A seu ver, há o "risco de ampliação e de diminuição dos poderes" de Belém. No primeiro caso, Nuno Cunha Rolo afirma que se "amplia a responsabilidade e capacidade de avaliação do presidente da República". "Por outro lado, a haver essa corresponsabilização, como fica a responsabilidade política do Governo perante" Belém?, questiona ainda.
O presidente da Integridade e Transparência defende que o teor do questionário "deveria ser público", pelo risco que representa para Belém. Porque o presidente da República terá conhecimento das respostas, teme uma "desresponsabilização do primeiro-ministro".
"Só vai ser do conhecimento de dois órgãos de soberania. Supostamente, tem de haver separação de poderes", referiu Nuno Cunha Rolo, recordando que "só nos sistemas presidencialistas é que o presidente escolhe os governantes".
Apesar de considerar que qualquer instrumento que reforce o escrutínio "é positivo", diz que "esta medida deveria ser mais estruturada e estudada" e que falta saber "quem vai guardar as respostas e onde". O questionário é também sobre o agregado familiar de quem é convidado para o Governo.
Por sua vez, Paulo Morais, presidente da Frente Cívica, garante que "o questionário não resolve nenhum dos problemas que o Governo tem vindo a ter", como os casos envolvendo Miguel Alves, Carla Alves e Alexandra Reis, entre outros.
"Fingia não saber"
"O problema não era o que o Governo não sabia, mas o que não queria saber" ou "fingia" desconhecer, disse Paulo Morais ao JN. Perante este novo mecanismo, agora "o problema é o que se faz com a informação" recolhida no questionário.
O presidente da Frente Cívica destaca que algumas questões já têm resposta com o atual procedimento, desde logo a entrega da declaração no Tribunal Constitucional. Por outro lado, "aquelas que não são hoje respondidas", e constarão do novo questionário, "não fazem sentido" porque "devem ser esclarecidas previamente ao convite" e não pelos futuros membros do Executivo.

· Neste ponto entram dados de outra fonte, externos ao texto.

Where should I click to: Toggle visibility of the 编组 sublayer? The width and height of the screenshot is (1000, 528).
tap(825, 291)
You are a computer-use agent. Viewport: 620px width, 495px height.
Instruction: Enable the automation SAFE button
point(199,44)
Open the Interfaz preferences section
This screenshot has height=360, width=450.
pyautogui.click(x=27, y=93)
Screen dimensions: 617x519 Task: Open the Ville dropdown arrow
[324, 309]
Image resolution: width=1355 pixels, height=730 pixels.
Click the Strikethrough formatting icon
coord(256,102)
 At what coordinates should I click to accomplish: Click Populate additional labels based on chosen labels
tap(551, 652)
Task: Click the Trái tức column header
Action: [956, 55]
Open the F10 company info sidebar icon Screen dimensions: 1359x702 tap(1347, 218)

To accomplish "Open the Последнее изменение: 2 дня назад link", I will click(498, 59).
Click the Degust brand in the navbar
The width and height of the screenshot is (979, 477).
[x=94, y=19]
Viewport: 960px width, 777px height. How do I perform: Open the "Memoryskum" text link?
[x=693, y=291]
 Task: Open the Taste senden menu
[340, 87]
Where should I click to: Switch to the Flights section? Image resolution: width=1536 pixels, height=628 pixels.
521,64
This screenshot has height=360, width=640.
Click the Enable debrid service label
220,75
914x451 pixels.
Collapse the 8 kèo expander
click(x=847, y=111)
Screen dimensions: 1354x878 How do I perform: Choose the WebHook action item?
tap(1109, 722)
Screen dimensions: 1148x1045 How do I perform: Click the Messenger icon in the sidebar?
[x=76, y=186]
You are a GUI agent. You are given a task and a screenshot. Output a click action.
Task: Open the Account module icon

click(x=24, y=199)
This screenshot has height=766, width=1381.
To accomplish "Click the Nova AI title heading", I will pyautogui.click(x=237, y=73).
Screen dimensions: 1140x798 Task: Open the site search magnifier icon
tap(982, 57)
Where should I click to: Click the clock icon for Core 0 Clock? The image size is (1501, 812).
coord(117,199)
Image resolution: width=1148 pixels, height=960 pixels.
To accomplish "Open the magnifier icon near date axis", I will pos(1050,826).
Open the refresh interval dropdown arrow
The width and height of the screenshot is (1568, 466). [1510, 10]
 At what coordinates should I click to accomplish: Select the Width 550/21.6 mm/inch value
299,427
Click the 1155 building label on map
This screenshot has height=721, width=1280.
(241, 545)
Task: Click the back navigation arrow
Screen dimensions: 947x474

Paulo Morais insiste ainda numa alteração da lei das incompatibilidades que garanta a anulação dos despachos relativos à empresa que contrate o governante antes de passarem três anos.
Politóloga diz que é começar casa pelo telhado
A politóloga Susana Coroado, que já presidiu à Integridade e Transparência, vê com bons olhos "a preocupação do Governo em tentar melhorar a qualidade" da equipa. Mas duvida que esta seja a solução porque "é começar a casa pelo telhado".
Susana Coroado crê que o problema do Executivo não foi falta de informação, que já existia, mas sim "subestimar o seu impacto na opinião pública".
"Não se sabe muito bem o que vai fazer com esta informação", questiona agora, avisando que, por si só, o questionário "resolverá muito pouco". Do mesmo modo, concorda que esta poderá ser uma tentativa de "desresponsabilização" por parte do primeiro-ministro.